\documentclass[a4paper]{report}
\usepackage[round]{natbib}

\usepackage{Rnews}
\usepackage{fancyvrb}
\usepackage{Sweave}  

\DefineVerbatimEnvironment{Sinput}{Verbatim}{fontsize=\small,fontshape=sl}
\DefineVerbatimEnvironment{Soutput}{Verbatim}{fontsize=\small}
\DefineVerbatimEnvironment{Scode}{Verbatim}{fontsize=\small,fontshape=sl}

%% \SweaveOpts{prefix.string=graphics/portfolio}

\bibliographystyle{abbrvnat}

\begin{document}
\begin{article}
\title{Backtests}
\author{Kyle Campbell, Jeff Enos, Daniel Gerlanc and David Kane}

%%\VignetteIndexEntry{Using the backtest package}
%%\VignetteDepends{backtest}

<<echo = FALSE>>=
options(width = 50, digits = 2, scipen = 5)
set.seed(1)
cat.df.without.rownames <- function (d, file = ""){
  stopifnot(is.data.frame(d))
  row.names(d) <- 1:nrow(d)
  x <- NULL
  conn <- textConnection("x", "w", local = TRUE)
  capture.output(print(d), file = conn)
  close(conn)
  cat(substring(x, first = max(nchar(row.names(d))) + 2), sep = "\n", 
      file = file)
--------------------
## Exercise set
[1] From the backtest vignette source above, extract the stretch from "set.seed(1)" through "file = conn)".
[2] Using the backtest vignette source above, decide whether each statement agrees with it. Answer yes or no and quote the deciding words. (a) The document uses the report class with A4 paper. (b) The bibliography style is set to plainnat. (c) The R options set the output width to 50.

## Available data
--------------------
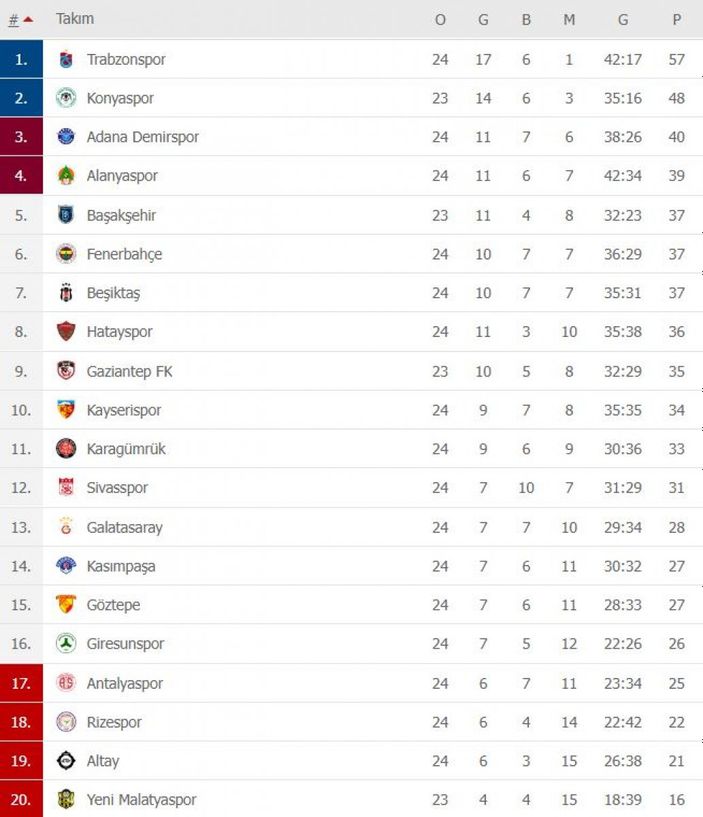703x817 pixels.
Task: Click the Hatayspor club crest
Action: point(67,332)
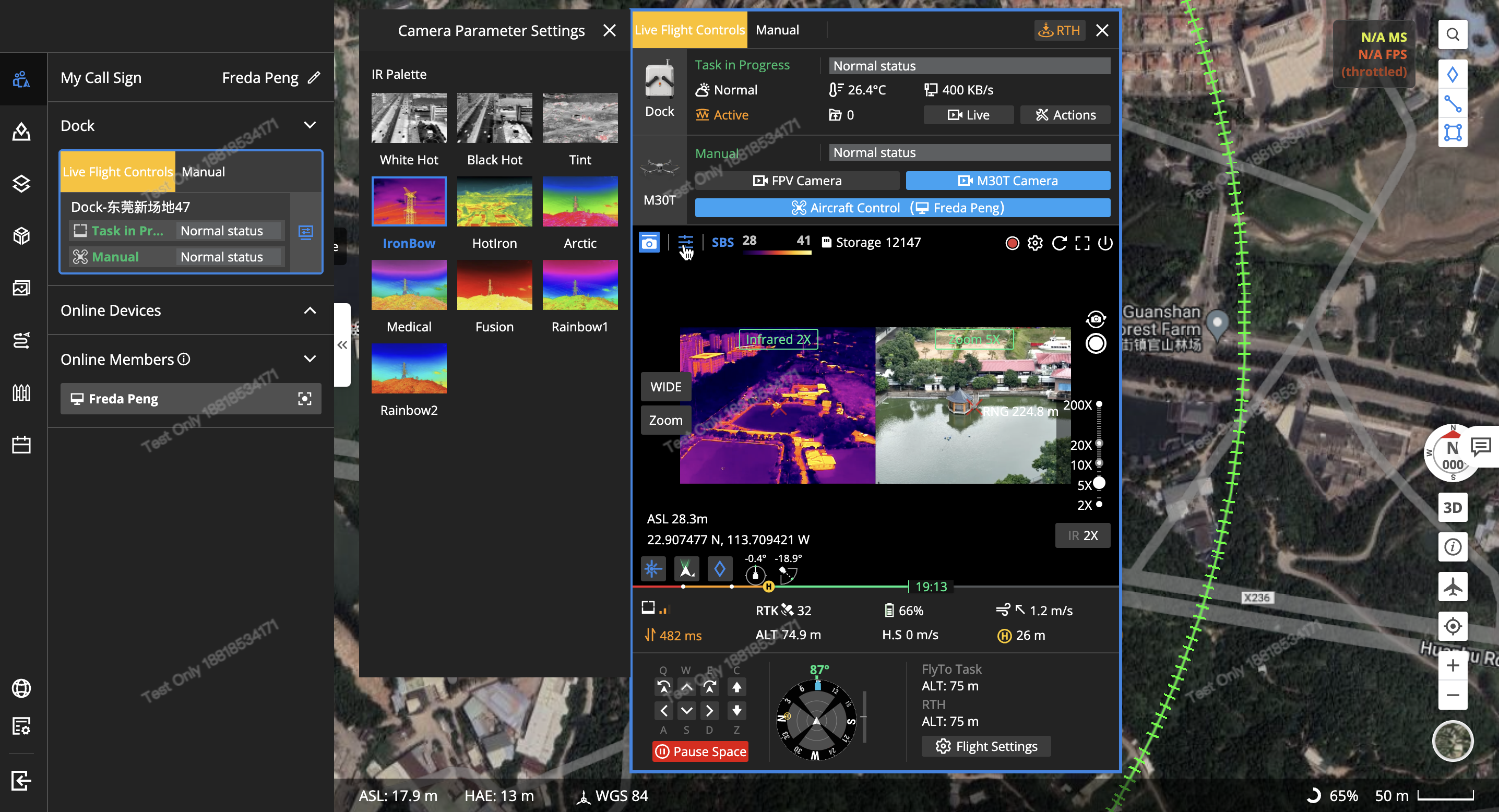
--------------------
## Results
[1]
set.seed(1)
cat.df.without.rownames <- function (d, file = ""){
  stopifnot(is.data.frame(d))
  row.names(d) <- 1:nrow(d)
  x <- NULL
  conn <- textConnection("x", "w", local = TRUE)
  capture.output(print(d), file = conn)

[2]
(a) Yes: "\documentclass[a4paper]{report}"
(b) No: "\bibliographystyle{abbrvnat}"
(c) Yes: "options(width = 50, digits = 2, scipen = 5)"